(Collected data entries)
+ + + +
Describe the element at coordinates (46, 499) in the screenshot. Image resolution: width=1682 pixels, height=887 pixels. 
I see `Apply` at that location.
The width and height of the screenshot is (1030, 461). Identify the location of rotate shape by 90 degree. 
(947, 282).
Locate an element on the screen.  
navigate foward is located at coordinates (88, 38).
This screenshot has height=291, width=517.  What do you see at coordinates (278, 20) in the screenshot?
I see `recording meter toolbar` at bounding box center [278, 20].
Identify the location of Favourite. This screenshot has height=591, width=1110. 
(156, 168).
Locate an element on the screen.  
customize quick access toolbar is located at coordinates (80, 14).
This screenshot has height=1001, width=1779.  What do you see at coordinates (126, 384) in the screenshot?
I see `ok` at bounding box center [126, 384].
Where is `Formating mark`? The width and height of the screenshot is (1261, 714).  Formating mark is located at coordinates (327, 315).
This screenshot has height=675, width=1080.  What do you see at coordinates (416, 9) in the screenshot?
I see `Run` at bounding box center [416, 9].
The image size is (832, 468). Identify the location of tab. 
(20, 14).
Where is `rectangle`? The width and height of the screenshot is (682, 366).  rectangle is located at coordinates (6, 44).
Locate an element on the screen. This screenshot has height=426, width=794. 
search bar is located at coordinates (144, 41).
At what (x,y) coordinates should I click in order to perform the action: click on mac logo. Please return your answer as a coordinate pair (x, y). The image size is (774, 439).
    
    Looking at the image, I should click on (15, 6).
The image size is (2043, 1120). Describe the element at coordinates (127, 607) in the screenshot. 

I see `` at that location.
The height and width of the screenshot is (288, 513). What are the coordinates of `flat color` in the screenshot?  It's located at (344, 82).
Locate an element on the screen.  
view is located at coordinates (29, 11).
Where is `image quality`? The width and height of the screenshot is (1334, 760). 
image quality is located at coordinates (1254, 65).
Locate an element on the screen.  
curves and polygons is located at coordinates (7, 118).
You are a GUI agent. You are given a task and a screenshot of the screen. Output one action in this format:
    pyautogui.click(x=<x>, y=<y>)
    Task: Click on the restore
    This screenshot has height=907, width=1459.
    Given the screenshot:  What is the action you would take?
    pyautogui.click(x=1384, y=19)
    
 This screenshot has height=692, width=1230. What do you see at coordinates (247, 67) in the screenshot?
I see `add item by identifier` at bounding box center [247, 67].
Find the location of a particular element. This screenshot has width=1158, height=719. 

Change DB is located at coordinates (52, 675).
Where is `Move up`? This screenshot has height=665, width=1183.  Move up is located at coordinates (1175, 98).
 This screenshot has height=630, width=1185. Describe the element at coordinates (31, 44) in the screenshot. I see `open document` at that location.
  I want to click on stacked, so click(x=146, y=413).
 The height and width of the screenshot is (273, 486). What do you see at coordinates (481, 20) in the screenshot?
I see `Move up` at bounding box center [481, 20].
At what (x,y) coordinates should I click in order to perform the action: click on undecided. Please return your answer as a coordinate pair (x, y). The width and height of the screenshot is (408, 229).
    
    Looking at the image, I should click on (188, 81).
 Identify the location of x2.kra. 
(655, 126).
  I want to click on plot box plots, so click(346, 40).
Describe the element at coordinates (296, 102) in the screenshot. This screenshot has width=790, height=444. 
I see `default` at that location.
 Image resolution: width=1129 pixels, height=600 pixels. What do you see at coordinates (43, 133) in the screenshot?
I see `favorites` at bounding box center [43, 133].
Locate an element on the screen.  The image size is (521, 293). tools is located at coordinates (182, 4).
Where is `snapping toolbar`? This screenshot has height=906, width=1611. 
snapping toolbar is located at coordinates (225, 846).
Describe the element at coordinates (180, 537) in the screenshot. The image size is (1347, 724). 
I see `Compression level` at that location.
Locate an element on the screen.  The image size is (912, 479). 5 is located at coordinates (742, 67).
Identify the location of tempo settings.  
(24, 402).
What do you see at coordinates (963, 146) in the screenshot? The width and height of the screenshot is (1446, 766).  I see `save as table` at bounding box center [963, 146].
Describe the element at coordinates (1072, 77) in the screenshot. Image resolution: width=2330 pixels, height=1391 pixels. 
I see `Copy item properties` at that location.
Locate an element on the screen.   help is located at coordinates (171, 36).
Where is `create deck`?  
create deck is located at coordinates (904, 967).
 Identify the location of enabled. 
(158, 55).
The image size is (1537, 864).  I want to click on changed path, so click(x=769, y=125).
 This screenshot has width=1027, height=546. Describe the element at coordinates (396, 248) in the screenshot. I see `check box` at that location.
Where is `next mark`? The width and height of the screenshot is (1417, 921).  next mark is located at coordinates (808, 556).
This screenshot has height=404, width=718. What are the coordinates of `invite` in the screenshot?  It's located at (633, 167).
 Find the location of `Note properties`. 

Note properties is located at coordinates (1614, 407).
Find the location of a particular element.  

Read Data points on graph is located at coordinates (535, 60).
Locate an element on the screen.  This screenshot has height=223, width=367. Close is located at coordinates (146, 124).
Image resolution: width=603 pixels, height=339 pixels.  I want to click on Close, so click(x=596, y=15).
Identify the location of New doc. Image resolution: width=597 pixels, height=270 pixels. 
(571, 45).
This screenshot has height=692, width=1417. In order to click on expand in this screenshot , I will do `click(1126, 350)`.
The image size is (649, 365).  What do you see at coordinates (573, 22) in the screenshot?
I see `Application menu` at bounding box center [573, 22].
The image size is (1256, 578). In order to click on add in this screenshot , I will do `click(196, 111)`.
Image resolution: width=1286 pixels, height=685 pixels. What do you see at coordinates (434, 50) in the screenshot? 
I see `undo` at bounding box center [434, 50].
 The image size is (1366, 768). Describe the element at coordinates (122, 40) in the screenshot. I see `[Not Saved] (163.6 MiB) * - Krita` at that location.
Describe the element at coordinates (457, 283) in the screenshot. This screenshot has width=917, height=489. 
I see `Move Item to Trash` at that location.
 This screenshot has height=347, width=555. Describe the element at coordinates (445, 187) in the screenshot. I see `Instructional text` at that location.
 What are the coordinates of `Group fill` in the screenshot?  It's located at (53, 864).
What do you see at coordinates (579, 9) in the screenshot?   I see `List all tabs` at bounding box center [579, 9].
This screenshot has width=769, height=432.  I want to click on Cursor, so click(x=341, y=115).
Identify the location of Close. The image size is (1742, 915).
+ + + +
Exercise aim » Reproduce every one of the rows above, renaming "Locate an element on the screen" to "Find an element on the screen" wherever it occurs and leaving all other text unchanged.

Answer to the task »
Describe the element at coordinates (46, 499) in the screenshot. Image resolution: width=1682 pixels, height=887 pixels. 
I see `Apply` at that location.
The width and height of the screenshot is (1030, 461). Identify the location of rotate shape by 90 degree. 
(947, 282).
Find an element on the screen.  
navigate foward is located at coordinates (88, 38).
This screenshot has height=291, width=517.  What do you see at coordinates (278, 20) in the screenshot?
I see `recording meter toolbar` at bounding box center [278, 20].
Identify the location of Favourite. This screenshot has height=591, width=1110. 
(156, 168).
Find an element on the screen.  
customize quick access toolbar is located at coordinates (80, 14).
This screenshot has height=1001, width=1779.  What do you see at coordinates (126, 384) in the screenshot?
I see `ok` at bounding box center [126, 384].
Where is `Formating mark`? The width and height of the screenshot is (1261, 714).  Formating mark is located at coordinates (327, 315).
This screenshot has height=675, width=1080.  What do you see at coordinates (416, 9) in the screenshot?
I see `Run` at bounding box center [416, 9].
The image size is (832, 468). Identify the location of tab. 
(20, 14).
Where is `rectangle`? The width and height of the screenshot is (682, 366).  rectangle is located at coordinates (6, 44).
Find an element on the screen. This screenshot has height=426, width=794. 
search bar is located at coordinates (144, 41).
At what (x,y) coordinates should I click in order to perform the action: click on mac logo. Please return your answer as a coordinate pair (x, y). The image size is (774, 439).
    
    Looking at the image, I should click on (15, 6).
The image size is (2043, 1120). Describe the element at coordinates (127, 607) in the screenshot. 

I see `` at that location.
The height and width of the screenshot is (288, 513). What are the coordinates of `flat color` in the screenshot?  It's located at (344, 82).
Find an element on the screen.  
view is located at coordinates (29, 11).
Where is `image quality`? The width and height of the screenshot is (1334, 760). 
image quality is located at coordinates (1254, 65).
Find an element on the screen.  
curves and polygons is located at coordinates (7, 118).
You are a GUI agent. You are given a task and a screenshot of the screen. Output one action in this format:
    pyautogui.click(x=<x>, y=<y>)
    Task: Click on the restore
    This screenshot has height=907, width=1459.
    Given the screenshot:  What is the action you would take?
    pyautogui.click(x=1384, y=19)
    
 This screenshot has height=692, width=1230. What do you see at coordinates (247, 67) in the screenshot?
I see `add item by identifier` at bounding box center [247, 67].
Find the location of a particular element. This screenshot has width=1158, height=719. 

Change DB is located at coordinates (52, 675).
Where is `Move up`? This screenshot has height=665, width=1183.  Move up is located at coordinates (1175, 98).
 This screenshot has height=630, width=1185. Describe the element at coordinates (31, 44) in the screenshot. I see `open document` at that location.
  I want to click on stacked, so click(x=146, y=413).
 The height and width of the screenshot is (273, 486). What do you see at coordinates (481, 20) in the screenshot?
I see `Move up` at bounding box center [481, 20].
At what (x,y) coordinates should I click in order to perform the action: click on undecided. Please return your answer as a coordinate pair (x, y). The width and height of the screenshot is (408, 229).
    
    Looking at the image, I should click on (188, 81).
 Identify the location of x2.kra. 
(655, 126).
  I want to click on plot box plots, so click(346, 40).
Describe the element at coordinates (296, 102) in the screenshot. This screenshot has width=790, height=444. 
I see `default` at that location.
 Image resolution: width=1129 pixels, height=600 pixels. What do you see at coordinates (43, 133) in the screenshot?
I see `favorites` at bounding box center [43, 133].
Find an element on the screen.  The image size is (521, 293). tools is located at coordinates (182, 4).
Where is `snapping toolbar`? This screenshot has height=906, width=1611. 
snapping toolbar is located at coordinates (225, 846).
Describe the element at coordinates (180, 537) in the screenshot. The image size is (1347, 724). 
I see `Compression level` at that location.
Find an element on the screen.  The image size is (912, 479). 5 is located at coordinates (742, 67).
Identify the location of tempo settings.  
(24, 402).
What do you see at coordinates (963, 146) in the screenshot? The width and height of the screenshot is (1446, 766).  I see `save as table` at bounding box center [963, 146].
Describe the element at coordinates (1072, 77) in the screenshot. Image resolution: width=2330 pixels, height=1391 pixels. 
I see `Copy item properties` at that location.
Find an element on the screen.   help is located at coordinates (171, 36).
Where is `create deck`?  
create deck is located at coordinates (904, 967).
 Identify the location of enabled. 
(158, 55).
The image size is (1537, 864).  I want to click on changed path, so click(x=769, y=125).
 This screenshot has width=1027, height=546. Describe the element at coordinates (396, 248) in the screenshot. I see `check box` at that location.
Where is `next mark`? The width and height of the screenshot is (1417, 921).  next mark is located at coordinates (808, 556).
This screenshot has height=404, width=718. What are the coordinates of `invite` in the screenshot?  It's located at (633, 167).
 Find the location of `Note properties`. 

Note properties is located at coordinates (1614, 407).
Find the location of a particular element.  

Read Data points on graph is located at coordinates (535, 60).
Find an element on the screen.  This screenshot has height=223, width=367. Close is located at coordinates (146, 124).
Image resolution: width=603 pixels, height=339 pixels.  I want to click on Close, so click(x=596, y=15).
Identify the location of New doc. Image resolution: width=597 pixels, height=270 pixels. 
(571, 45).
This screenshot has height=692, width=1417. In order to click on expand in this screenshot , I will do `click(1126, 350)`.
The image size is (649, 365).  What do you see at coordinates (573, 22) in the screenshot?
I see `Application menu` at bounding box center [573, 22].
The image size is (1256, 578). In order to click on add in this screenshot , I will do `click(196, 111)`.
Image resolution: width=1286 pixels, height=685 pixels. What do you see at coordinates (434, 50) in the screenshot? 
I see `undo` at bounding box center [434, 50].
 The image size is (1366, 768). Describe the element at coordinates (122, 40) in the screenshot. I see `[Not Saved] (163.6 MiB) * - Krita` at that location.
Describe the element at coordinates (457, 283) in the screenshot. This screenshot has width=917, height=489. 
I see `Move Item to Trash` at that location.
 This screenshot has height=347, width=555. Describe the element at coordinates (445, 187) in the screenshot. I see `Instructional text` at that location.
 What are the coordinates of `Group fill` in the screenshot?  It's located at (53, 864).
What do you see at coordinates (579, 9) in the screenshot?   I see `List all tabs` at bounding box center [579, 9].
This screenshot has width=769, height=432.  I want to click on Cursor, so click(x=341, y=115).
Identify the location of Close. The image size is (1742, 915).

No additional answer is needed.